For reference, here is how the Times quoted him: 

“I want to tell you one more thing I know about the Negro,” he said. Mr. Bundy recalled driving past a public-housing project in North Las Vegas, “and in front of that government house the door was usually open and the older people and the kids — and there is always at least a half a dozen people sitting on the porch — they didn’t have nothing to do. They didn’t have nothing for their kids to do. They didn’t have nothing for their young girls to do."

“And because they were basically on government subsidy, so now what do they do?” he asked. “They abort their young children, they put their young men in jail, because they never learned how to pick cotton. And I’ve often wondered, are they better off as slaves, picking cotton and having a family life and doing things, or are they better off under government subsidy? They didn’t get no more freedom. They got less freedom."

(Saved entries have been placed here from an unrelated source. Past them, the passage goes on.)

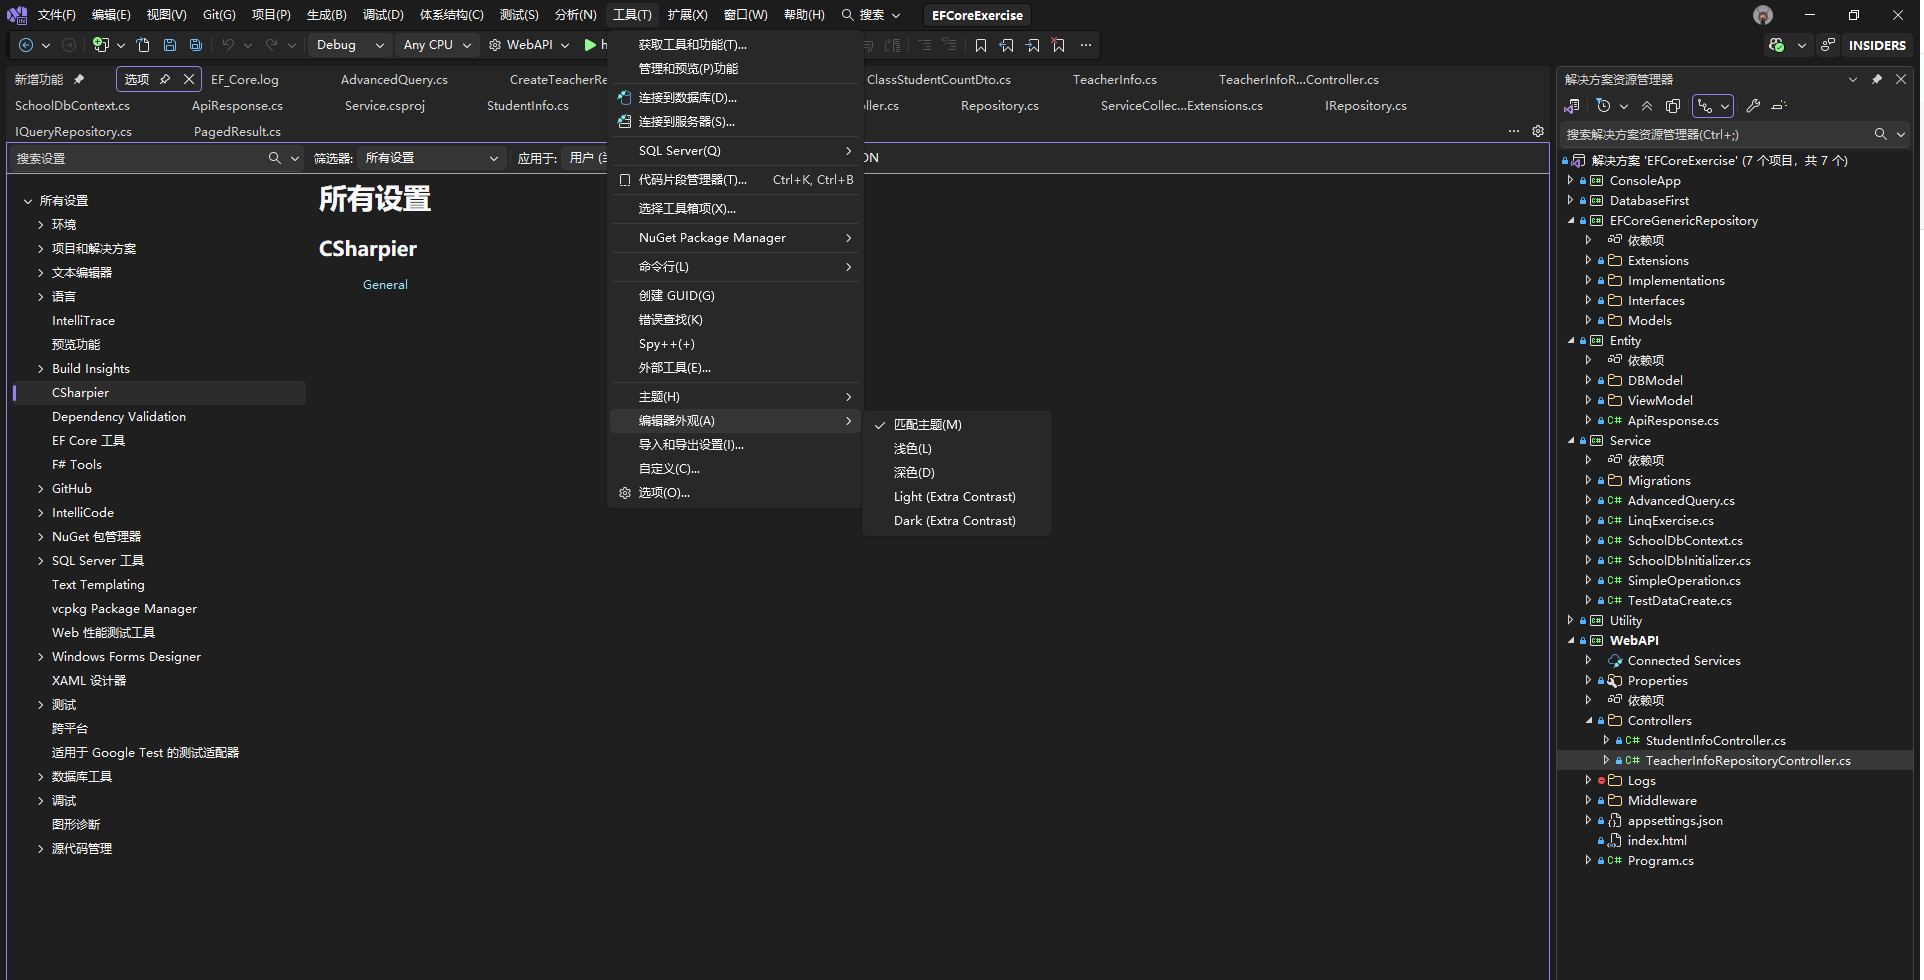Choose Dark (Extra Contrast) editor appearance
The image size is (1924, 980).
(954, 521)
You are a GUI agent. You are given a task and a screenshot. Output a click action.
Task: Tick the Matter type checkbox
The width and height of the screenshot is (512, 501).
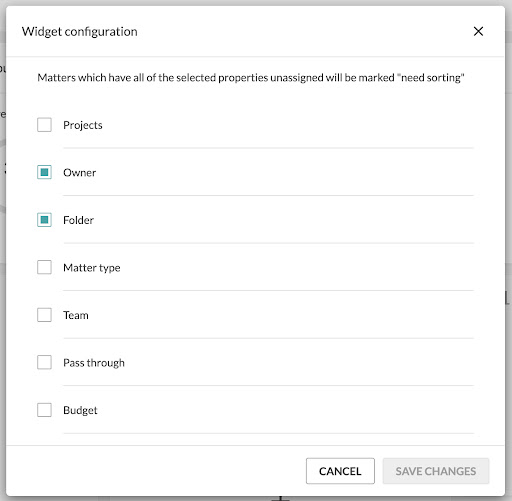44,267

Perhaps by coincidence, Bundy's camp posted a Facebook message denying that the Times' characterization of his remarks was accurate, just before Media Matters posted the video.

 

 

He then went on Alex Jones's radio show to do a further pushback. When Jones quoted a segment of his remarks to him on air, Bundy replied that it wasn't "exactly what I said," adding that he did not say anything about "Picking cotton." You can clearly hear Bundy say that phrase as quoted by the Times in the video above. Jones called Bundy's denial "bombshell," presumably because he believed him. Bundy said he would "appreciate" a retraction from the Times, in part because he is not racist. Here's an audio of some of that exchange, posted to Twitter by Adrian Chen

We're keeping a running tally of all of the people who have publicly supported Bundy before these remarks became public. 

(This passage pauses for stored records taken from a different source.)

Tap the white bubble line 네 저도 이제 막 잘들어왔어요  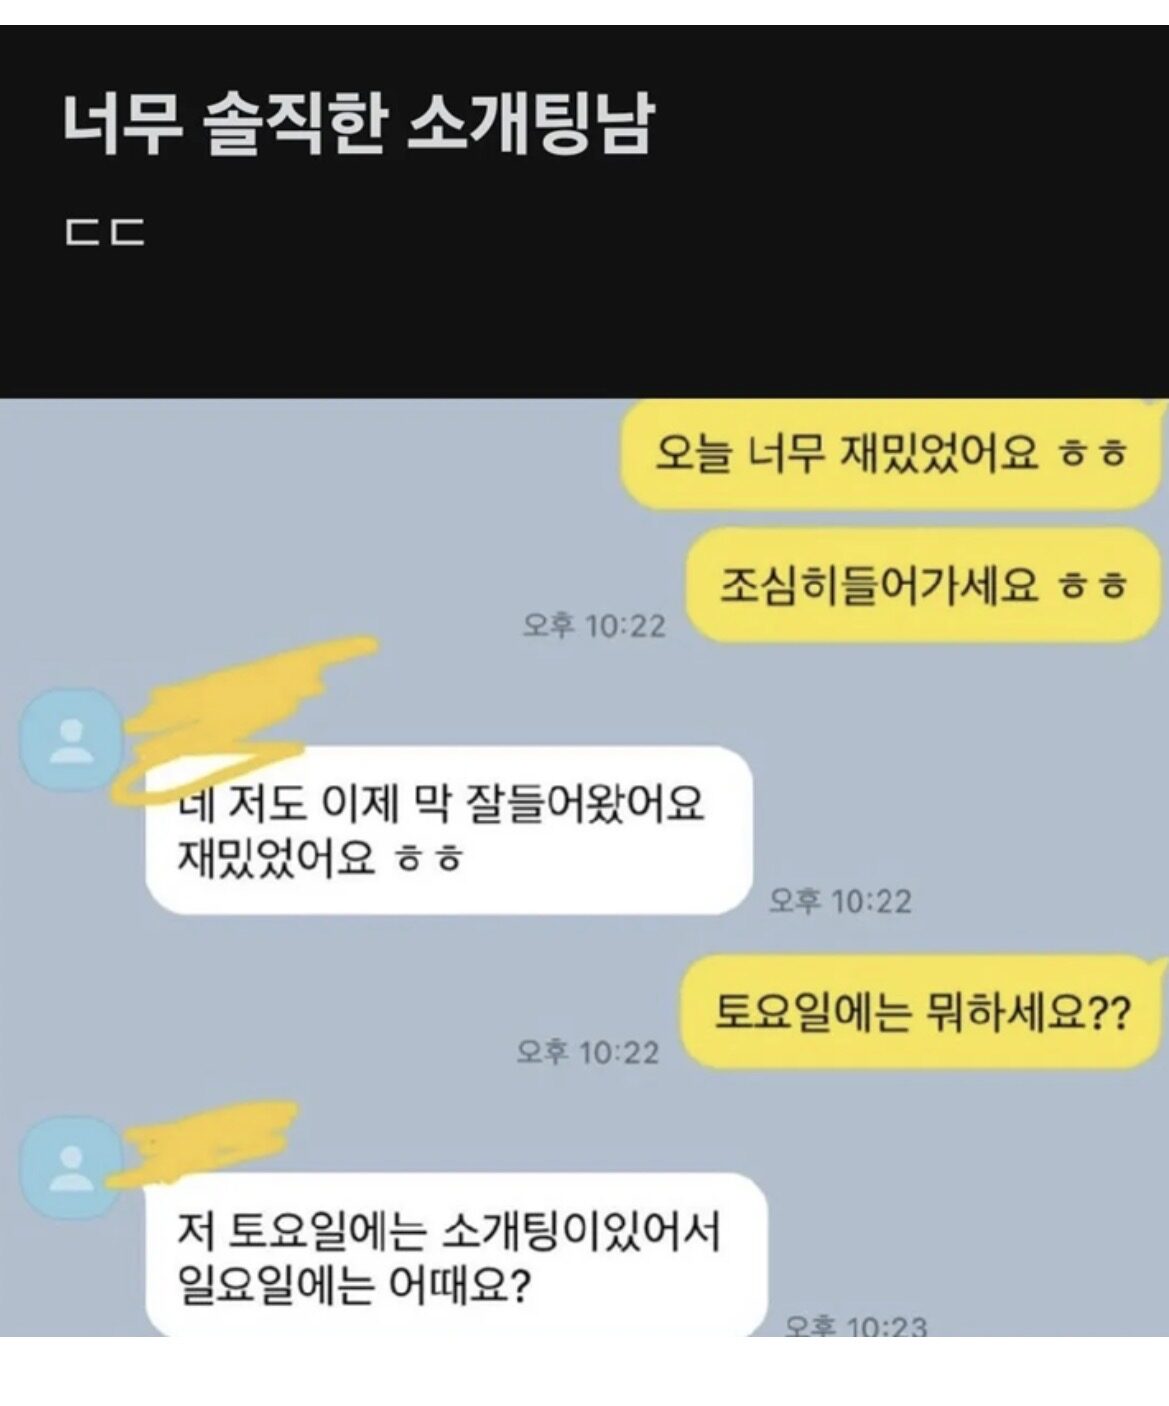[441, 802]
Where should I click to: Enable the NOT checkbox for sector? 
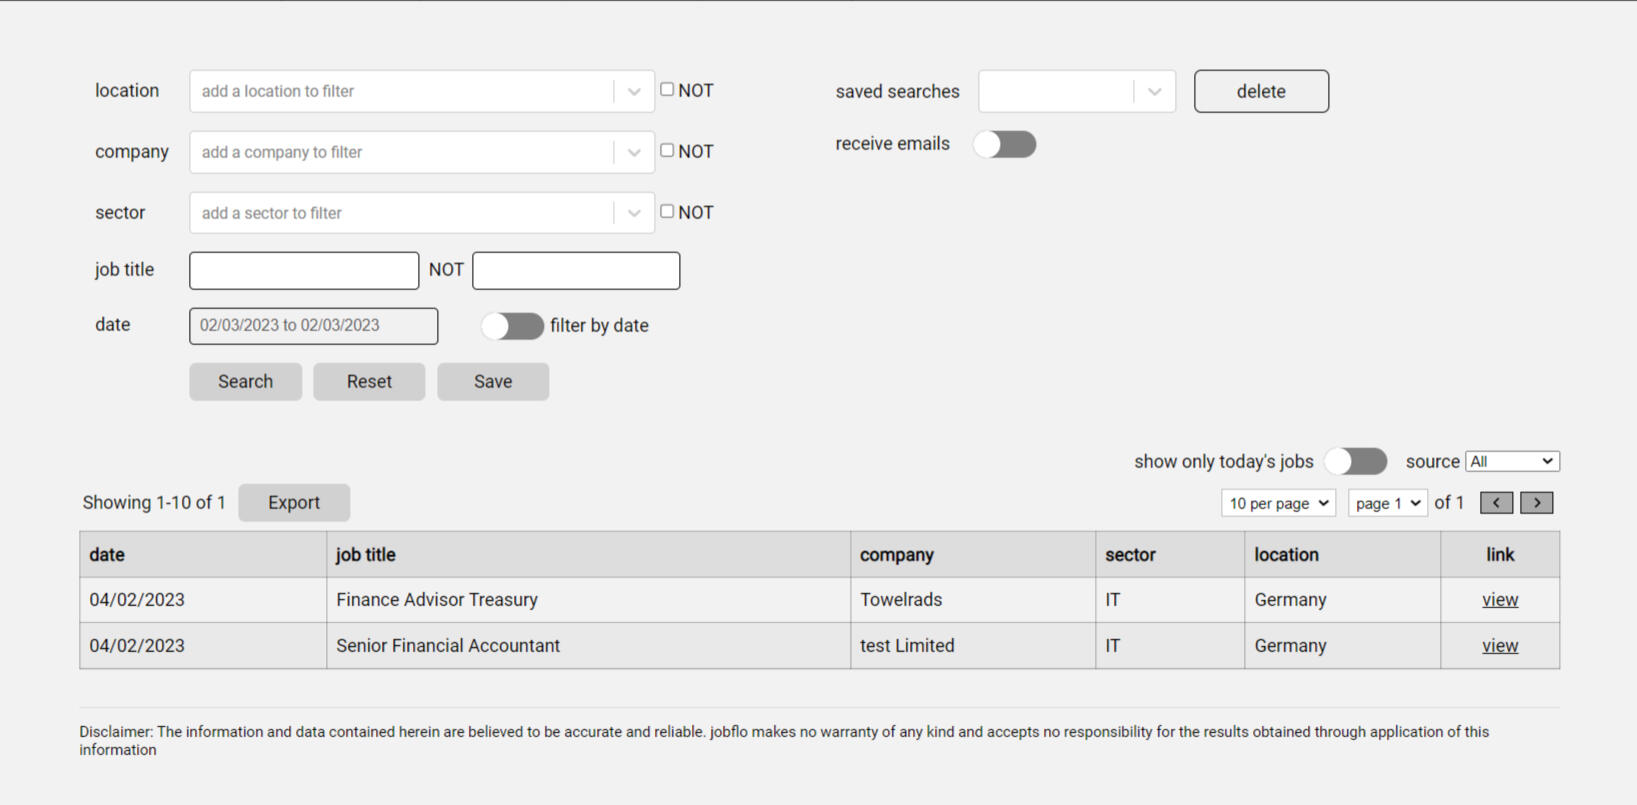[667, 212]
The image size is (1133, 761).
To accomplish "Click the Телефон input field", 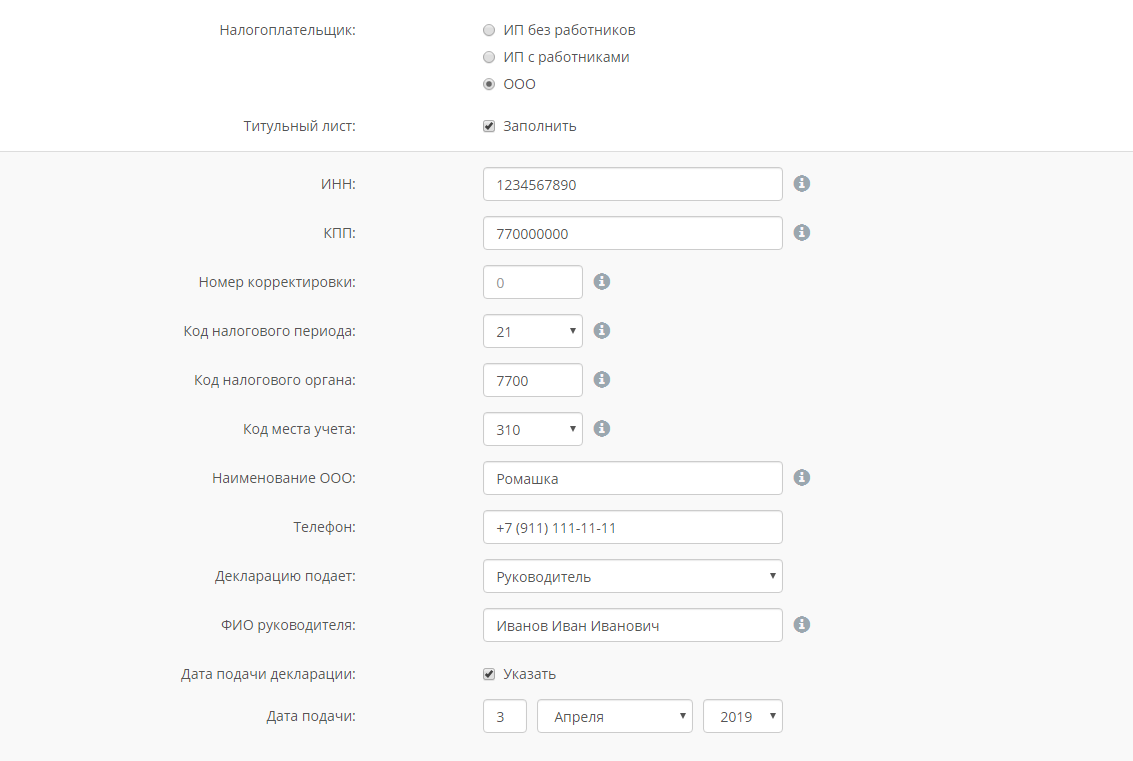I will point(632,527).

Update: Cliven Bundy gave a press conference Thursday afternoon, presumably to address his remarks. The press conference began with a statement from Bundy about the armed federal agents who confiscated his cattle. And then, a reporter asked the rancher to respond to criticism about his recent remarks.

Speaking of African Americans, Bundy asked, "are they slaves the way they are?" repeating many of his remarks from the New York Times story. He then repeated his question, "would [they] be happier at home ... with their gardens and chickens and their families having work to do?" Bundy added that he takes issue with the characterization of his remarks on slavery as a statement that black people are "better off" as slaves, because he was simply "wondering" if they were or not. 

 As the press conference went on, it became more and more clear that Bundy sees little to no difference between government-run social welfare programs and the actual mass enslavement of African Americans before the Civil War. Based on his remarks to the Times, and his repeated defenses of those remarks on Thursday, Bundy seems to presume that nearly all of the people who benefit from government assistance are black. 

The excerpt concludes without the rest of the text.